• Problems to work on
• 1. How would the sentence "It's not really difficult to get proper permits." from the forum thread read in Spanish?
• 2. Write out the forum thread from "In many cases" up to and including "just common sense.", word for word.

• Document
● ● ● ● ● ● ●

# anyone used these guys before?



## Olson (Feb 15, 2003)

Thinking about making a order and curoius if anyone has ever dealt with them?
http://www.exoticsrus.com/


----------



## PunkRockSkater39 (May 31, 2004)

Cant say i have but those are some really rare, exotic, and illegal snakes! Awesome! lol jk


----------



## Polypterus (May 4, 2003)

Venomous snakes are not Illegal everywhere,
There is no blanket ban, most laws against Venomous snakes
are local laws rather than state or federal.

Sorry no I have never delt with them.


----------



## PunkRockSkater39 (May 31, 2004)

Polypterus said:


> Venomous snakes are not Illegal everywhere,
> There is no blanket ban, most laws against Venomous snakes
> are local laws rather than state or federal.
> 
> Sorry no I have never delt with them.


 Ty for informing me i was informed by a friend that they are illegal in the US unless u have a permit


----------



## Olson (Feb 15, 2003)

yeah these guys have it all...I am not getting a hot snake though..if it didnt kill me my wife would







looking into a dwarf caimen and/or a chondro or tree boa


----------



## WolfFish (Jun 30, 2004)

Olson said:


> yeah these guys have it all...I am not getting a hot snake though..if it didnt kill me my wife would
> 
> 
> 
> ...


 i really want a dwarf caiman but they need alot of room. 10'X5' min.


----------



## rdang (Mar 27, 2004)

just use kingsnake.com. you get what you pay for, especially when you are paying big bucs


----------



## Polypterus (May 4, 2003)

PunkRockSkater39 said:


> Polypterus said:
> 
> 
> > Venomous snakes are not Illegal everywhere,
> ...


 In many cases you do need a permit always check 
State and local laws before obtaining an animal, Crocs too
definitly need clearance,

Yeah you could get away with Illegal ownership
and many people do, but then if anything happens your dust and worse things happen to those who do follow laws. It's not really difficult to get proper permits.

No one should keep venomous animals unless they have approprite ability
also to obtain antivenom and really good insurance. Thats just common sense.


----------

● ● ● ● ● ● ●

• Data provided

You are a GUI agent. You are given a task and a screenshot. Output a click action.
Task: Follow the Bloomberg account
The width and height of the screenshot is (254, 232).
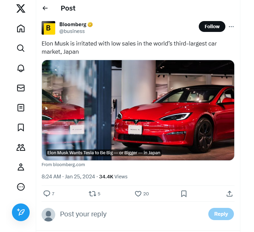click(x=212, y=26)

● ● ● ● ● ● ●

• Results for each task
• 1. No es realmente difícil obtener los permisos adecuados.

• 2.
In many cases you do need a permit always check 
State and local laws before obtaining an animal, Crocs too
definitly need clearance,

Yeah you could get away with Illegal ownership
and many people do, but then if anything happens your dust and worse things happen to those who do follow laws. It's not really difficult to get proper permits.

No one should keep venomous animals unless they have approprite ability
also to obtain antivenom and really good insurance. Thats just common sense.